-- start Data lines --

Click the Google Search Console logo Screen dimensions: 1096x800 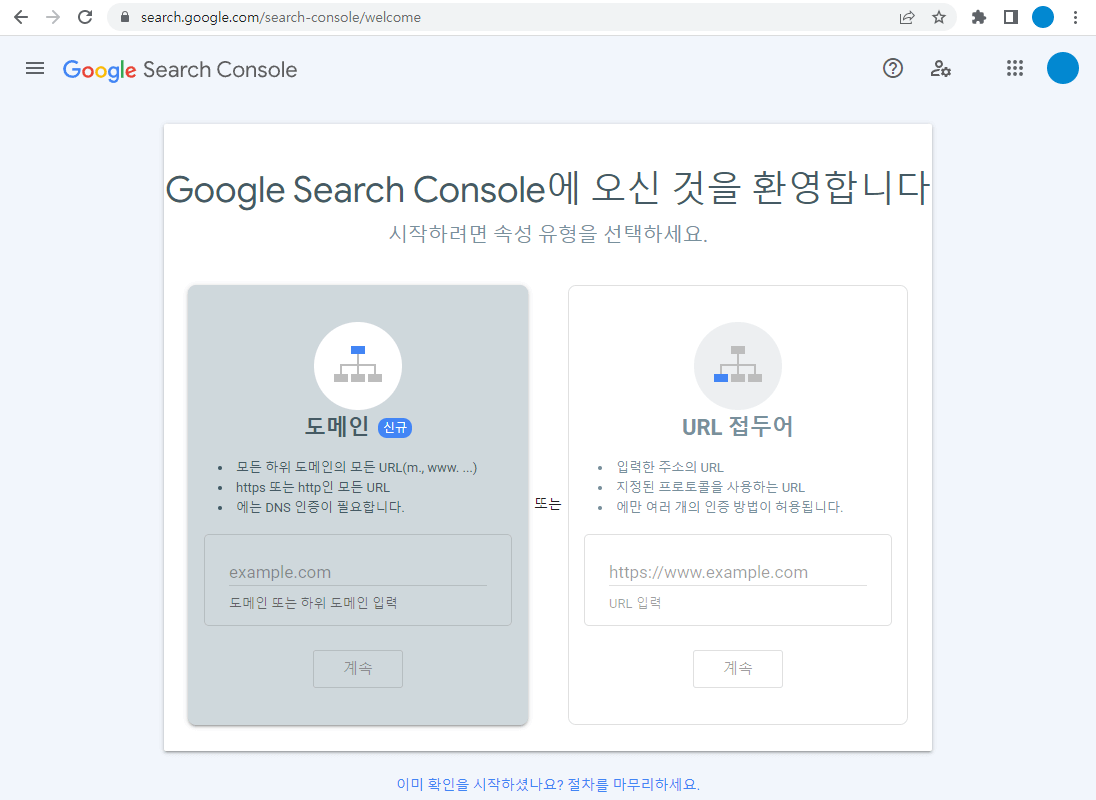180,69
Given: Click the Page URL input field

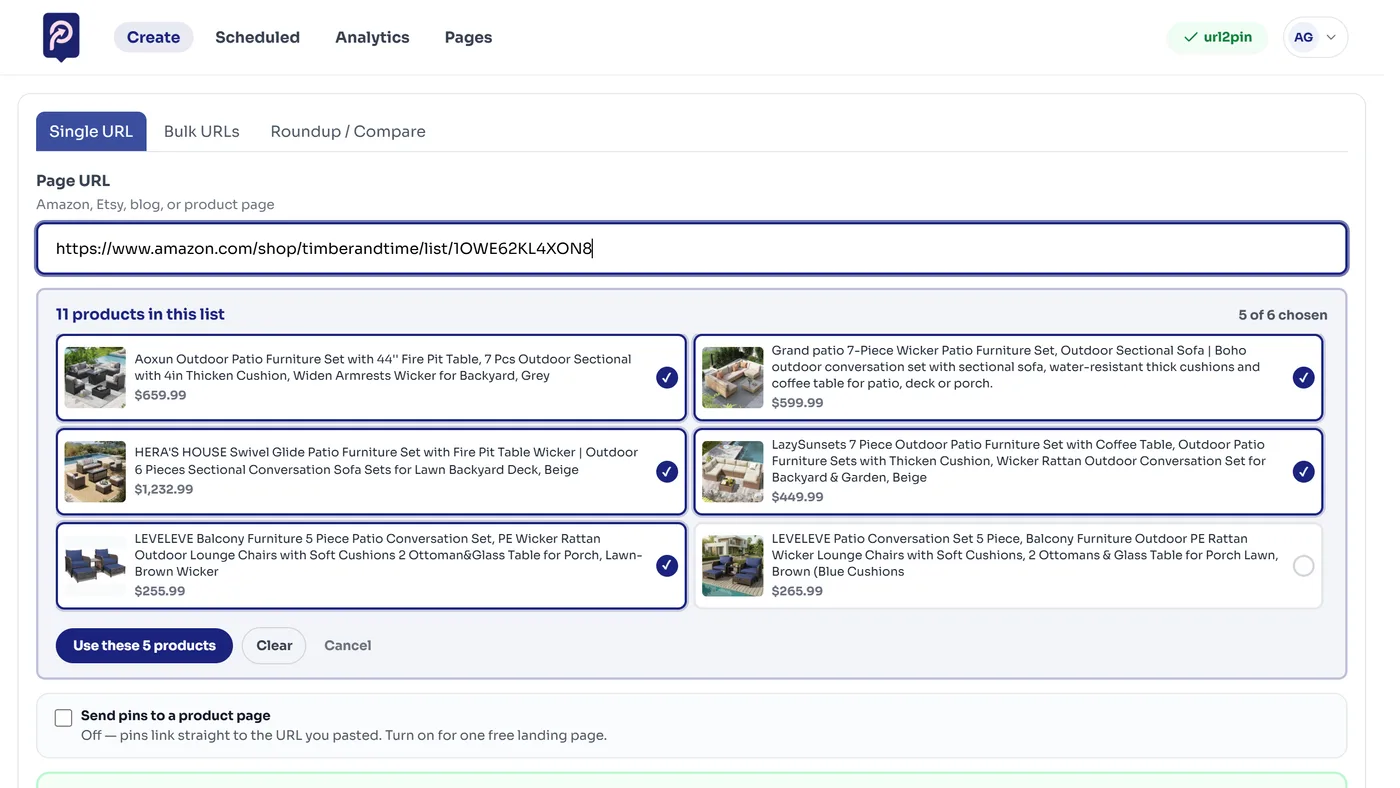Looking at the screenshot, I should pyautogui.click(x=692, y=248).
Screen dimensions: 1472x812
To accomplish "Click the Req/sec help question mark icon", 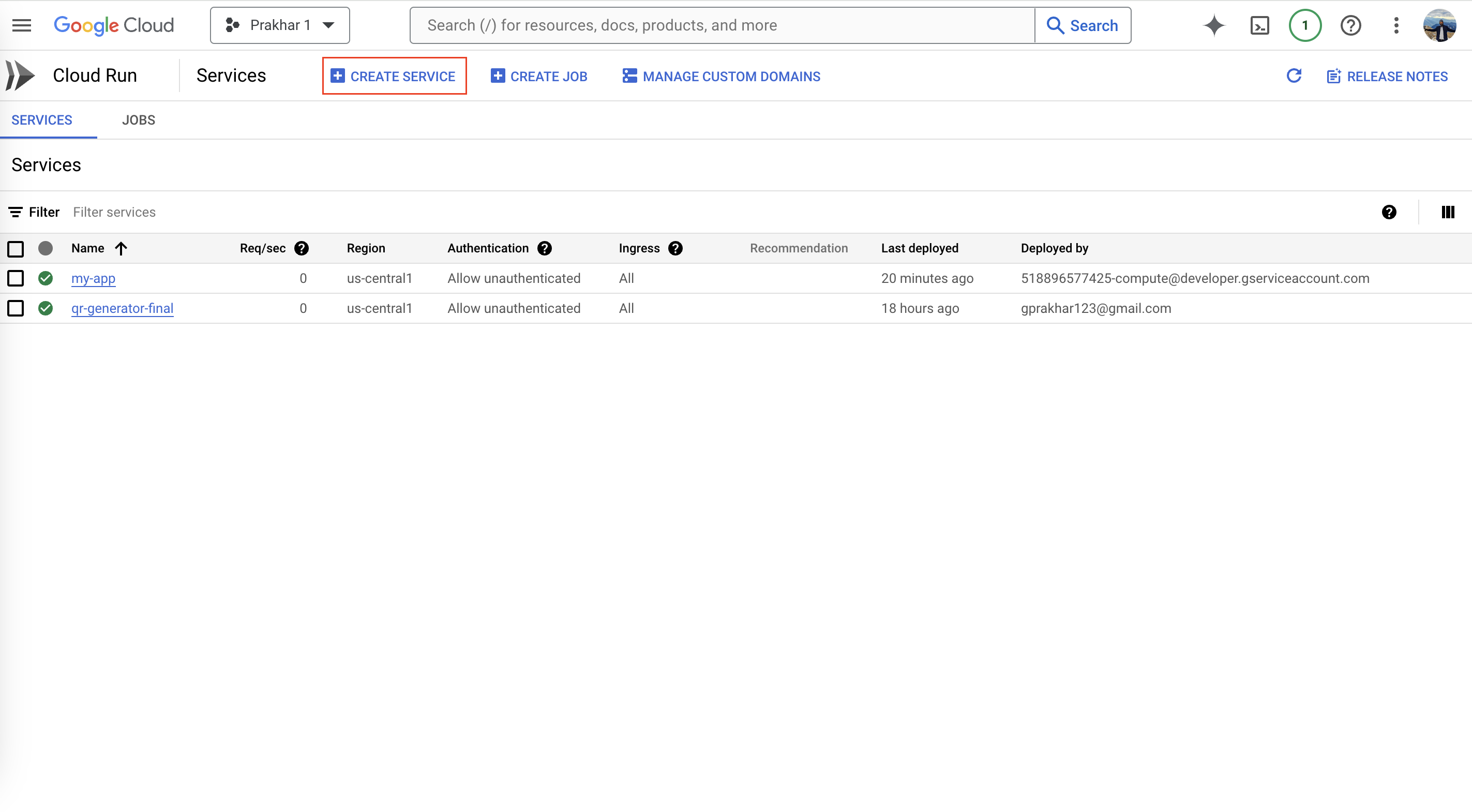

-- end Data lines --

Edit the stretch of the records from the line containing "Screen dimensions: 1472x812" through the end of the records by replacing "Req/sec" with "Latency", leaving everything else unchanged. Return only those lines, and omit the pictures from your answer.

Screen dimensions: 1472x812
To accomplish "Click the Latency help question mark icon", 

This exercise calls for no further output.